Every morning, Nicolas Beytout analyzes the political news and gives us his opinion.

This Friday, he is interested in the reforms that will constitute the results of Emmanuel Macron's five-year term.

With 15 months of the next presidential election, the ministers wish to leave their name in history and propose many bills.

This Thursday, Emmanuel Macron kicked off his Cancer Plan.

A plan with 1.8 billion euros in credits, an increase of 20% for a decrease of 60,000 cases per year.

A formidable objective, and a formidable cause perpetuated President after President.

We remember that Jacques Chirac made it a national priority.

And yet, despite these figures and this presidential will, not sure that these announcements make much of the public opinion.

Why ?

Because they are only one among others, and one ad drives out the other.

This is a real problem for the executive.

While government activity has been fully focused on the fight against Covid for a year, the prospect of regaining a less constrained life in the coming months is boosting the ardor of the ministers.

They almost all want to have their law or their major project before the end of the five-year term.

It's the traffic jam.

Except that we must first shut down all the texts that are already programmed in Parliament such as the law on separatism which is currently in progress, that on global security, that on bioethics which will come back from the Senate profoundly amended, on the animal welfare or the climate.

Several complicated texts, therefore.

And not a place before this summer.

After that, in the fall, it will become very difficult to find a niche to adopt a reform.

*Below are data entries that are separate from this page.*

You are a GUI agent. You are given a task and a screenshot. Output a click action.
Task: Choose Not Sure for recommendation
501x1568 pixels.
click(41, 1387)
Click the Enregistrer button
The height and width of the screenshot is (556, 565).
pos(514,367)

Because we will be approaching the end of the five-year term?

Exactly.

And so, there is a dry fight between the ministers who want to give their name to a law or who want to mark their passage in their ministry.

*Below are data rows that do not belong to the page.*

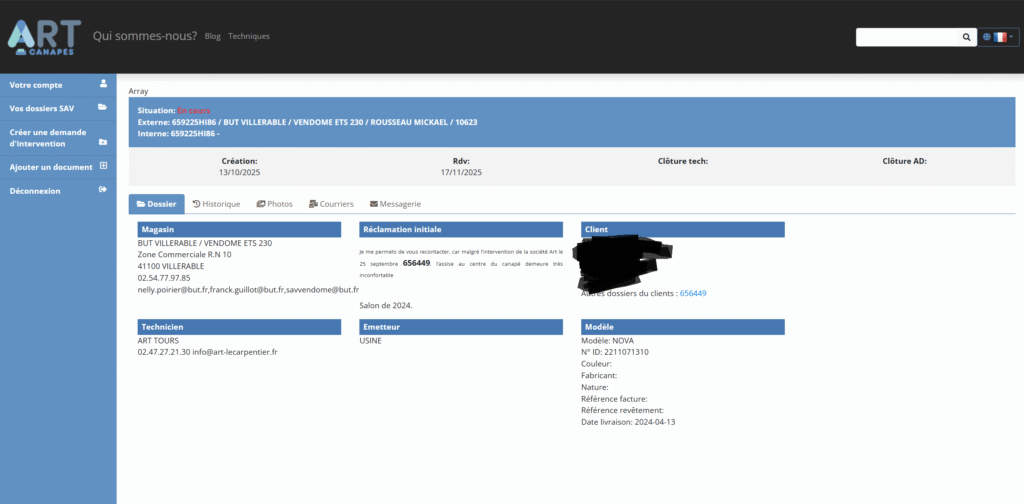Go to the Blog link

click(x=212, y=36)
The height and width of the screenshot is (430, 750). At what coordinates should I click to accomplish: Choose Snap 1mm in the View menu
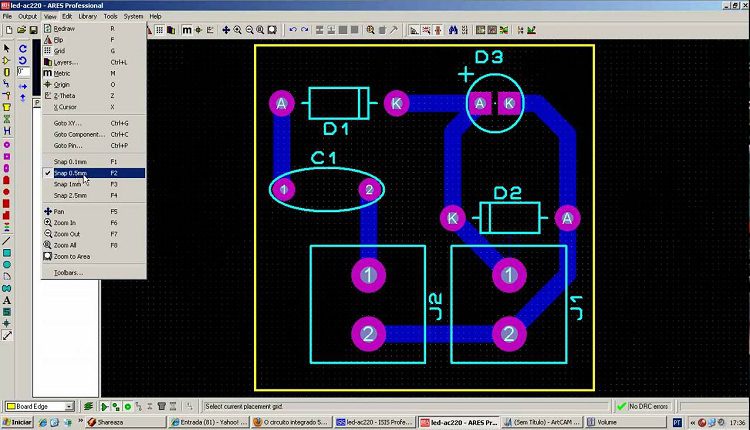[x=70, y=184]
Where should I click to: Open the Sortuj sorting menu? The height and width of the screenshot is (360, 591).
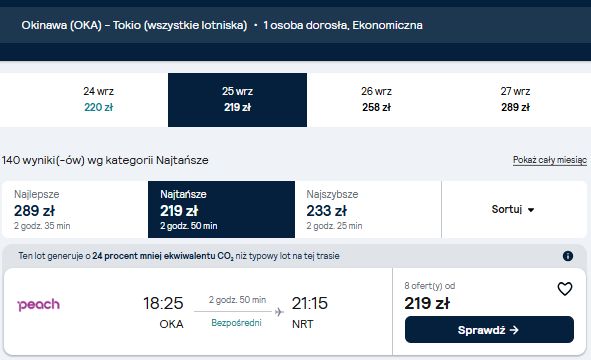point(513,209)
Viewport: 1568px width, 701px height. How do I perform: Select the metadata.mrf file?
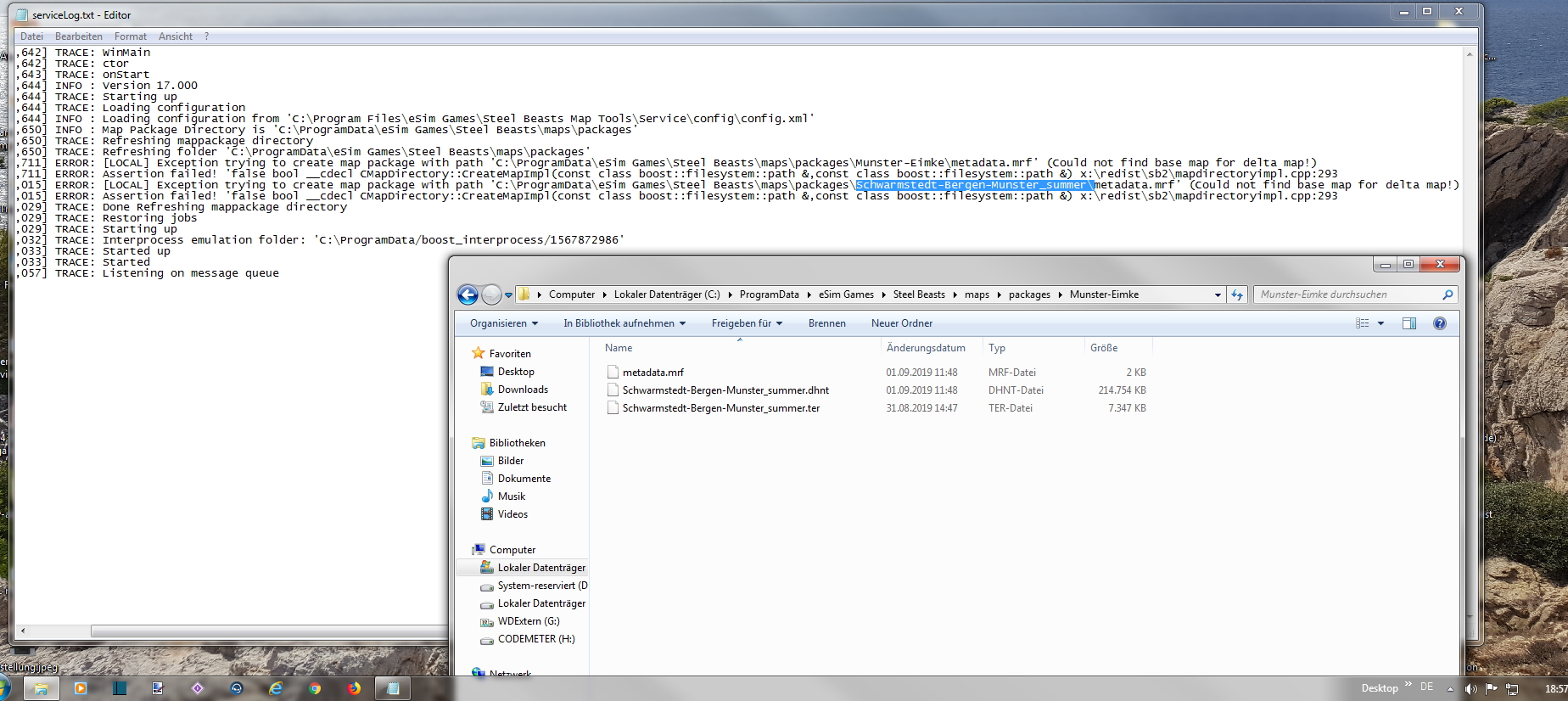pos(652,373)
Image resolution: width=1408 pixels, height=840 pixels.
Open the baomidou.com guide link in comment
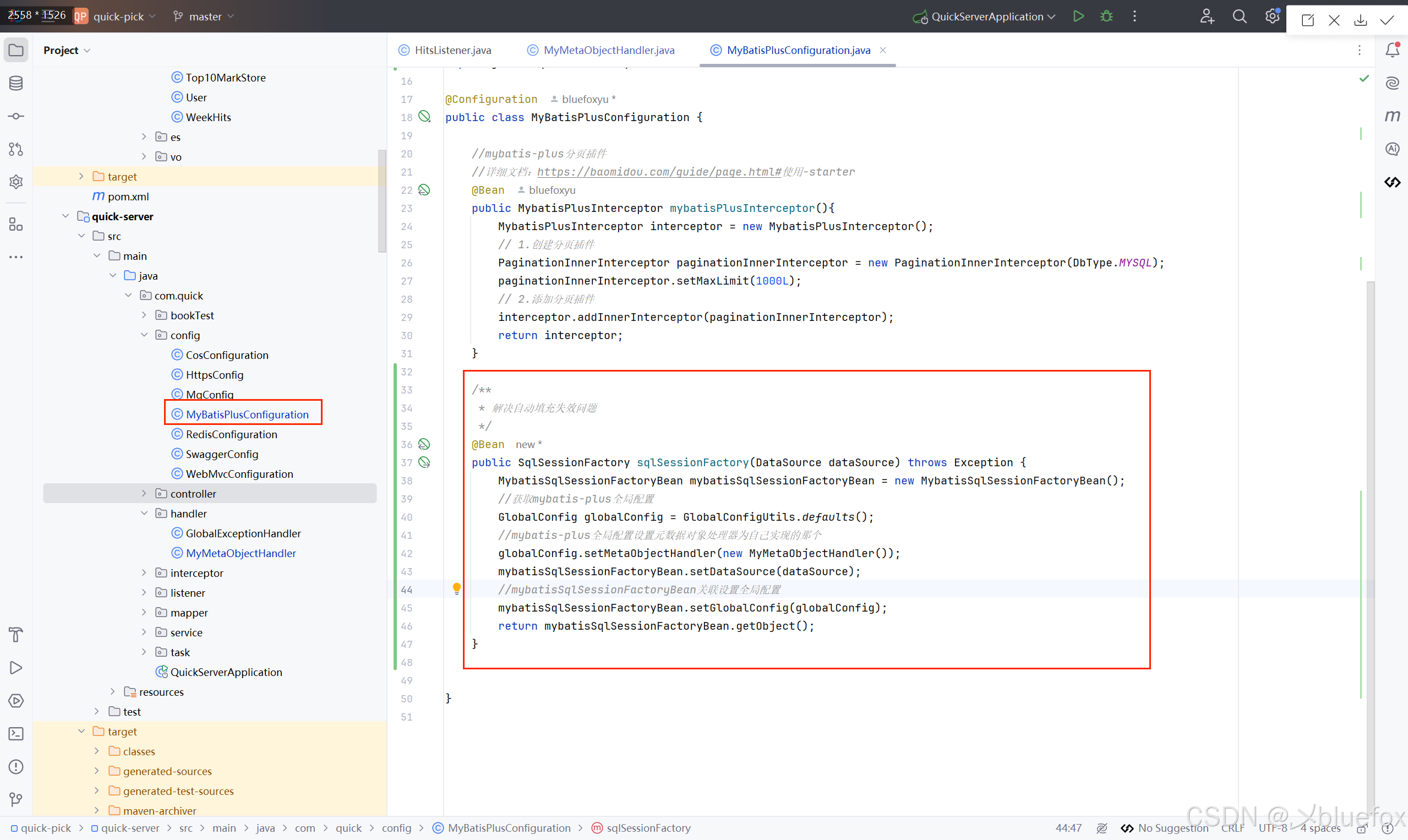[x=659, y=172]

It will also be necessary to reckon with the laws of circumstance, these texts which flourish according to the news, which are supposed to respond urgently to a news item or any dysfunction.

And all that comes under the presidential will, and which can come to load a little more the government calendar.

Emmanuel Macron seeks, for example, to relaunch his action for equal opportunities, he wants to make it a marker of his mandate.

New proposals will flourish, announcements will flourish and chase away the previous ones day after day.

Isn't that usual at the end of a term?

Isn't this a way for the President of the Republic to build his balance sheet?

Yes, of course.

But the question that should be asked is: will this accumulation of text leave a trace?

Will one reform stand out more than the others?

At the time of the assessment, it is not the number of laws that will weigh heavily, but the meaning of one or two major transformations (if possible successful) of the country.